Hackathons are often held over the course of two days. During this short amount of time participants must brainstorm, develop, and present a coded solution.

The Harvard Hackathon kicked off with an opening ceremony that brought together over 600 participants on Harvard’s campus. Qin and Salah, and the other participants were told the topic and challenge of the event, formed teams, and began developing their solutions. 

“There's this incredible energy we feel when collaborating with talented engineers, designers, and scientists,” said Qin. “This collaboration elevates our creativity. The best part is transforming our ideas into solutions that genuinely benefit people.”

““My capstone software engineering project, data structures course, and data science internship have all made a big difference.””

Mahmoud Salah '24

With a strong background in coding, the two knew they wanted to add creative and technical dynamics to their team. After posting a search for teammates on discord, they joined forces with a content creator from Queens University and a graphic designer with 3D modeling experience from Brown University.

“We were a great fit because we all had a lot of high energy,” said Qin. “We all had different ideas but they complemented each other.”

The group spent the first 12 hours brainstorming, getting to know each other, and putting their project into motion. While they found time to sleep during their other hackathons, the team pulled an all nighter to complete their project. 

“I learned how important it is to get a good night’s sleep during these events,” said Qin. 

Participants were given the option to choose from a variety of challenges. Qin and Salah’s team chose the Earth and Space track to solve an issue related to the environment, space, or sustainability. The team focused on sustainability, discovering that 25% of edible produce is discarded due to an imperfect appearance. When these items aren’t fit for the shelves of grocery stores, they also impact methane levels in the atmosphere. 

Teammates worked together to build the final product.
Teammates used coding and drones.
The team took advantage of advanced coding and drones in building their final product.
Qin coding
Qin and Salah provided the coding for the final product.

In response to this, the team developed ‘Misfit Munch,’ a website and app for farmers to sell their imperfect produce directly to consumers. The team showcased their different talents in their final presentation, video, and product by leveraging artificial intelligence (AI) within Flask-powered web applications, paired with SQLite for data management, to engineer a seamless user experience. They also utilized computer-aided design (CAD) for efficient prototyping, and explored innovative features such as the integration of drone technology for product delivery.

“Beyond the technical aspects, the community and networking opportunities at hackathons have been invaluable,” said Qin.  “Engaging in insightful discussions with tech industry leaders, and renowned professors, and connecting with peers worldwide has broadened our horizons in ways we hadn't anticipated.”

Qin and Salah plan to continue participating in hackathon events together in the new year.
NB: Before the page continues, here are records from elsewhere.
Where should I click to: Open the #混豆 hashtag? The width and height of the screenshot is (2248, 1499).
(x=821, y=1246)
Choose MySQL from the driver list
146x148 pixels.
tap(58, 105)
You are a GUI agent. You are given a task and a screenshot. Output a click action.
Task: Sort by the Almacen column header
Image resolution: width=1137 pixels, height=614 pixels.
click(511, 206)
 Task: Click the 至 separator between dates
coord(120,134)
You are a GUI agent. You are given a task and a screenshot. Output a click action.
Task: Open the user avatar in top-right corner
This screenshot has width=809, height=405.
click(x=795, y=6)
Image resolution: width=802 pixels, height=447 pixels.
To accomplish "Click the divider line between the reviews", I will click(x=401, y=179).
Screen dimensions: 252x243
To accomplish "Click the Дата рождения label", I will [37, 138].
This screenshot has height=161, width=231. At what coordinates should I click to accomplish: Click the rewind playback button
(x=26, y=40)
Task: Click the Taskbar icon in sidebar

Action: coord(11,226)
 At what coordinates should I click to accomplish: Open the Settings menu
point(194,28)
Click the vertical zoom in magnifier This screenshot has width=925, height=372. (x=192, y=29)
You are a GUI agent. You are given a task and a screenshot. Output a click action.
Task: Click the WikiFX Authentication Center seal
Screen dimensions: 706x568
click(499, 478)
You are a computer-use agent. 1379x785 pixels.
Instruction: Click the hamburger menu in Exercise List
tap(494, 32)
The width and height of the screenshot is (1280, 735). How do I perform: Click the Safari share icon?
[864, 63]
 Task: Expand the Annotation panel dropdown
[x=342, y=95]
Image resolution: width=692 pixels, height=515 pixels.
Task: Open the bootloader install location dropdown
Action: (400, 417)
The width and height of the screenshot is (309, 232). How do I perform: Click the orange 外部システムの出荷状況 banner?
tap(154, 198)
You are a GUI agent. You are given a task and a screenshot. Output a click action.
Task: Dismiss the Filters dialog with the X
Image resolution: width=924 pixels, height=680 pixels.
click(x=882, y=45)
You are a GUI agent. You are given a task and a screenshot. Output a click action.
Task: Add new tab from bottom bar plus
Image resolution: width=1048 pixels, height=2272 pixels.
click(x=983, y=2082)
They contribute their skills to their coursework and campus life at Brandeis. 

“The technical skills I’ve learned at Brandeis have given me a great foundation,” said Salah. “My capstone software engineering project, data structures course, and data science internship have all made a big difference.”

“Being a board member in different clubs has given me a lot of cross functional communication opportunities,” said Qin. “Life is about talking to all different types of people and getting things done. Having these experiences at Brandeis is great.”